# Foamer Bottle Disaster - help!



## eam (Aug 22, 2010)

In the past I've gotten my foamer bottles and pumps from WSP. Spendy and seem to get pricier every time I reorder. So, I ordered from soapandthings.com - Jody's Soap and Creations. They appeared to be the same thing. And, mostly they are. Except they leak. Every single one of them (and I have 100). I've sent an email but haven't heard back yet.

I have my first big event in one week. Any ideas? The only thing I've come up with is order from WSP, pay the extra ($50) for expedited shipping while I deal with soapandthings in the meantime.

Or has anyone used the foamers from Jody's and gotten them to work without leaking?

HELP! I'm starting to panic....


----------



## adillenal (Feb 6, 2009)

Have never used the foamers from either of those places. The ones I have are pretty good but every once in awhile I will have a leaker. I have no suggestions.


----------



## eam (Aug 22, 2010)

Thanks LaNell. I've ordered a bunch of foamers from WSP, sucked up and paid the exorbitant expedited shipping. So, these foamers instead of costing .85 each are now up to $2.20 each. Ouch.

Still nothing from soapandthings.com.

Stay tuned.


----------



## NubianSoaps.com (Oct 26, 2007)

Are you putting your regular liquid soap recipe into the foamers or do you add something to your liquid soap recipe and then use foamers?


----------



## Guest (Sep 15, 2012)

Yes, what Vicki said,,, your soap in foamers should actually be 1/3 liquid soap and 2/3 distilled water and try a little plumbers tape around the threads of the bottles, it does not show at all..will stop the leaking so you can use them... 
Barb


----------



## eam (Aug 22, 2010)

It's actually less than 1/3LS, more like 20%LS, 80% water. The foamer I was sent (it was sold as a set, foamer and bottle) is too long for the number of threads on the bottle. And, it's not the foamer top that she has in the picture - which, of course, is what I thought I was buying.

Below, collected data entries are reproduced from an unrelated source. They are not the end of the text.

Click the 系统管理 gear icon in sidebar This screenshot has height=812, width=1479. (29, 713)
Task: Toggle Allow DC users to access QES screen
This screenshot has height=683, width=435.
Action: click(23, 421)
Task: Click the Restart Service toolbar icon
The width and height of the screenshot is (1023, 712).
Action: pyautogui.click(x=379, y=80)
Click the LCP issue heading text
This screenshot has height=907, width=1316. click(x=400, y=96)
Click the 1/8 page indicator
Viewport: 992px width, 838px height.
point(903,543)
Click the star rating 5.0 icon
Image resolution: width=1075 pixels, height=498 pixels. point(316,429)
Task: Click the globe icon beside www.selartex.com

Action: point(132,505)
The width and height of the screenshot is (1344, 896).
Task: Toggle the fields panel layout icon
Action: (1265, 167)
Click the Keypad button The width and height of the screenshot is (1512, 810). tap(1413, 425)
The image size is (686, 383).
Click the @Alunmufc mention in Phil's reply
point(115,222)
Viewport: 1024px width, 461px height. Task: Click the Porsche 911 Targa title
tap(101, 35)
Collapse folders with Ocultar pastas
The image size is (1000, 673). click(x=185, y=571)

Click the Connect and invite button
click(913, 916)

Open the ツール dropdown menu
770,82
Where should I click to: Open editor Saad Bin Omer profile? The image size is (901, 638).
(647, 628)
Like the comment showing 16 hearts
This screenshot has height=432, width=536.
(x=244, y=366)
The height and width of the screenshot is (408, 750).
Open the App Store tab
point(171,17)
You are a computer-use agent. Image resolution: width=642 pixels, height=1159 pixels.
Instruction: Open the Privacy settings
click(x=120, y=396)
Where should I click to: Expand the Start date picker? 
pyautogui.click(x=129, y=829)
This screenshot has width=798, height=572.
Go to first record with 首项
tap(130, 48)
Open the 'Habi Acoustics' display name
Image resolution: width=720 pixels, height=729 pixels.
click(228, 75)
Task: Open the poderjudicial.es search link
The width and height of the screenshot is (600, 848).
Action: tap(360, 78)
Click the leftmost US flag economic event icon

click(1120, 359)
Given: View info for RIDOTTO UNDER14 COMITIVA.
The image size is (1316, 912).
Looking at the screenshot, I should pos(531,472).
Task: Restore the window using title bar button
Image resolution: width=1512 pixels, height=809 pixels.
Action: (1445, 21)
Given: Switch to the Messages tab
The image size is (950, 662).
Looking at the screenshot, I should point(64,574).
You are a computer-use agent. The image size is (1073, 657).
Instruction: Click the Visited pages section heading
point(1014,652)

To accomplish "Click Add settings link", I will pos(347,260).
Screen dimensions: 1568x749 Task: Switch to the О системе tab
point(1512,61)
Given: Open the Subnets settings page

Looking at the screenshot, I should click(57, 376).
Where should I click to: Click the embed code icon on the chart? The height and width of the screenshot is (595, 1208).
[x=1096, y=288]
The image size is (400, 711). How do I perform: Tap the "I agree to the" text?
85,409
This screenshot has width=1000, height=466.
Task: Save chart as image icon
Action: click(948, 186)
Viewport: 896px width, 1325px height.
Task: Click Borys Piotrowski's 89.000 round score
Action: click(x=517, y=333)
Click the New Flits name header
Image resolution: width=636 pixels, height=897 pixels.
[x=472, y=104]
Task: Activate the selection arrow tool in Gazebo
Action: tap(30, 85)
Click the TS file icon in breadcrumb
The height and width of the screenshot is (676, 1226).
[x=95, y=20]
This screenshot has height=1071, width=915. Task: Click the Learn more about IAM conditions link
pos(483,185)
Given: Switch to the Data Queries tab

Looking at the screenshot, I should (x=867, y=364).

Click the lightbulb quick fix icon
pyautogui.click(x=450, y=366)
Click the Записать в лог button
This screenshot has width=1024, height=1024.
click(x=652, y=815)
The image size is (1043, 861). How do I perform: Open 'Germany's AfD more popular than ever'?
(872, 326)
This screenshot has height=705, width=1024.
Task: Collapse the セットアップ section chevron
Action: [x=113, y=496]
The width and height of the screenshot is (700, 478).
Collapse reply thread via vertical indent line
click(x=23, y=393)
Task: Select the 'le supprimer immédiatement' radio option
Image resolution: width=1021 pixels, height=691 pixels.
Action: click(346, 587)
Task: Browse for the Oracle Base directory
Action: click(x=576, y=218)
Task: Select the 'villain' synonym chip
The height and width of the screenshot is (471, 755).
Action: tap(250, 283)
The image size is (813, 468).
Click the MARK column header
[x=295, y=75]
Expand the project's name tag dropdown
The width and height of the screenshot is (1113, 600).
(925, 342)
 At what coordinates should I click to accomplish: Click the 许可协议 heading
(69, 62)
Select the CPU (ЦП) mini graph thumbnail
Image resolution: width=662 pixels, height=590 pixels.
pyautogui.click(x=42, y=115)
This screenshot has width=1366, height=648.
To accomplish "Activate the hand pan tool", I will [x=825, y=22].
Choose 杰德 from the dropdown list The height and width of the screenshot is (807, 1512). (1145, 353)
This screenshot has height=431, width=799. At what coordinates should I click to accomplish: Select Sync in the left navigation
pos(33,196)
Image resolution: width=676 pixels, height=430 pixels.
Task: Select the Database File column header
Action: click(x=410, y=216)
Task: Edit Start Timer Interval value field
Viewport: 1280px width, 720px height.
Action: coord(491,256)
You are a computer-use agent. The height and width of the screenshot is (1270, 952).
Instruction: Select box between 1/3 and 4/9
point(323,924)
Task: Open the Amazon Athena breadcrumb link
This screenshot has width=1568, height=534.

I'll try the tape, though. Thanks for the tip. If I get it to stop leaking with the tape, will it be ugly when someone takes the foamer off to refill it? (I also sell refills.)

Thanks.


----------



## NubianSoaps.com (Oct 26, 2007)

I use Teflon tape, used in plumbing. Are you using to much liquid to dilute your liquid soap? I use aloe vera juice instead of water....Barb must have been the one who originally told me 1/3 to 2/3rds, since she also helped fix my liquid soap recipe to work well period. You can easily tell your customers to use seran wrap, etc when they refil. You could even have information on your liquid soap you sell for refill, with directions to dilute it, and or how to keep the lid from leaking. I would never pay WSP's price on some of their products. They will price you out of competition. Vicki


----------



## hsmomof4 (Oct 31, 2008)

Not to mention the fact that the foamers that I got from them tended to shoot soap OUT and not down. Not good.


----------



## a4patch (Oct 7, 2009)

I have used Jodys without any problems. the straws/ tubes were short but she sent the longer tubes and I cut them to size.


----------



## eam (Aug 22, 2010)

I use 2oz of LS and 6oz of water. When I used 2.5oz of LS, it was too much soap so I cut back. Who knows, perhaps my LS base is not as diluted as some?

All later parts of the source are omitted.